Le semis à la maison
C’est la manière la plus simple et la plus classique , pour l’amateur, de réaliser le semis sous abri. La chaleur naturelle de la maison est tout à fait propice au développement des graines.
Les semis s’effectuent en terrines, caissettes, barquettes, même en pots ou en godets de tourbe. Une terre légère est indispensable pour favoriser l’enracinement. On trouve dans le commerce des terreaux pour semis qui conviennent à peu près bien, mais il vaut mieux leur ajouter 20% de sable lorsqu’on sème des graines très fines. Un mélange à parts égales de sable et de tourbe va très bien.

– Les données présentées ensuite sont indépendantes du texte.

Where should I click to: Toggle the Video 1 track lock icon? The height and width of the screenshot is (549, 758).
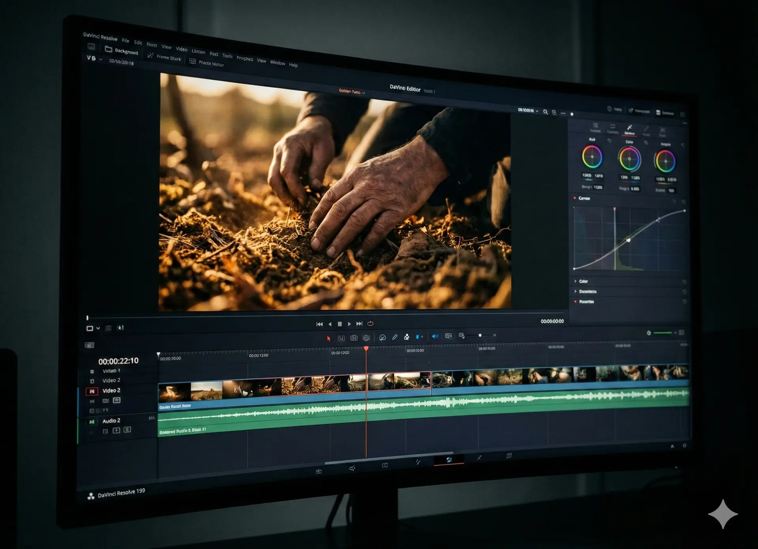[92, 372]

Ce substrat est quasiment inerte, le repiquage doit avoir lieu au plus tôt.
Il est important de placer les récipients de semis le plus près possible d’une baie vitrée, en les protégeant des rayons du soleil par un voile, faute de quoi les plantules s’étioleront rapidement.
Le semis sous châssis
C’est le semis en pleine terre avec protection, soit châssis vitré, soit tunnel en plastique.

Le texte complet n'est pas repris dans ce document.